Changes in environment make finding reefs in UAE harder

Already surviving at the threshold of their tolerance to temperature and salinity, Arabian Gulf corals are extremely sensitive to changes in the environment and can be easily damaged by the stirring of sediment, a result of dredging activities, and other man-made impacts.

DUBAI // Kathleen Russell first started scuba diving around the Abu Dhabi coastline in 2001. Enjoying the sight of the colourful reefs and fish was a simple affair – there were plenty of dive sites right off some of the capital’s main beaches.

More than a decade later, diving is still good in Abu Dhabi, she said, although getting to sites with abundant coral cover does take longer these days.

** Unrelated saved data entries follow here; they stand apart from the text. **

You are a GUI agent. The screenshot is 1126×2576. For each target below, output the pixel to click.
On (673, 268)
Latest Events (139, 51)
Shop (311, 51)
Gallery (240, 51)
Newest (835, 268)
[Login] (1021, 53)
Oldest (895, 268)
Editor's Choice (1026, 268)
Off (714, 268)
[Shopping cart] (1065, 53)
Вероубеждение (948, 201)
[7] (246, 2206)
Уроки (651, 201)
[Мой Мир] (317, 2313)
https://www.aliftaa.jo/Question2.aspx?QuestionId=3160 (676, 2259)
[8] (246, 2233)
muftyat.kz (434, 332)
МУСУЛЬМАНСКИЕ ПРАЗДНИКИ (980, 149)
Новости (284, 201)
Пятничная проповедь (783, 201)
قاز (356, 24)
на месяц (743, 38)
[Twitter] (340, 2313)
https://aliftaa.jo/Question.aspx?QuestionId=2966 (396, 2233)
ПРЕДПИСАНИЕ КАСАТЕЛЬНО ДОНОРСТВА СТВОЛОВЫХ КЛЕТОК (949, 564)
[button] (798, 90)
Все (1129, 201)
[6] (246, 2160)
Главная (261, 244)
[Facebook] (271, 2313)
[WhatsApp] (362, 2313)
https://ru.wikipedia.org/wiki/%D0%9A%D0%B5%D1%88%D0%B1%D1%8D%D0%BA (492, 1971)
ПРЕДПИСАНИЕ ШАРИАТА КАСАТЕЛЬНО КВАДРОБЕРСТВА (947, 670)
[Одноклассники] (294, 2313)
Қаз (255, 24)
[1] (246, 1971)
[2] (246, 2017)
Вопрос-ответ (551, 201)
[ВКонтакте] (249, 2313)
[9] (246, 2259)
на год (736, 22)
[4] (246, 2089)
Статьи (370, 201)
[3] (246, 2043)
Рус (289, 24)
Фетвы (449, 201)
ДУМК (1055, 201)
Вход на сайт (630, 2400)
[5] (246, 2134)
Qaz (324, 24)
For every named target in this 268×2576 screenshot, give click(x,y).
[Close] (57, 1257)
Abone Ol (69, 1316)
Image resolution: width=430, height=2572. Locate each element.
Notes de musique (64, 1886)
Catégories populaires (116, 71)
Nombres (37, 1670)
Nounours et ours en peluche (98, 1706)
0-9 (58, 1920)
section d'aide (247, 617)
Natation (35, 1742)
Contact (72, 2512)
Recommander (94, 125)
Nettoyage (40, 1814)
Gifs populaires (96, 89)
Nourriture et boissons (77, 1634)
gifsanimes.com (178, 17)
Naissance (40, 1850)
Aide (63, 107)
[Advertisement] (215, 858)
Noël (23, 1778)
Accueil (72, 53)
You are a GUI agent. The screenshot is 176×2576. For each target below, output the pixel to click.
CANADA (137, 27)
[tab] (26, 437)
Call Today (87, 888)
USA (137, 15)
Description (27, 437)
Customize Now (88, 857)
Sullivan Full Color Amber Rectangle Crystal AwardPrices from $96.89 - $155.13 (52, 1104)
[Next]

Already surviving at the threshold of their tolerance to temperature and salinity, Arabian Gulf corals are extremely sensitive to changes in the environment and can be easily damaged by the stirring of sediment, a result of dredging activities, and other man-made impacts.

“Some of our sites have been lost because of coastal development, but a lot of the sites are still resilient,” she said. “There is still a lot of marine life that we see.”

These days, the Canadian mother-of-two, who is also manager and course director at Al Mahara Diving Centre in the capital, recommends reefs in the Western Region and around Sir Bani Yas Island, as well as in Ras Ghanada, as the most vibrant.

While development has affected corals in the capital, more people now are taking up diving and more are aware of the value of preserving reefs, she said.

“For us, we are drawn to the sea,” she said. “Whatever you love, you want to treasure or preserve. It is something you are never going to own but it is something you want to protect.”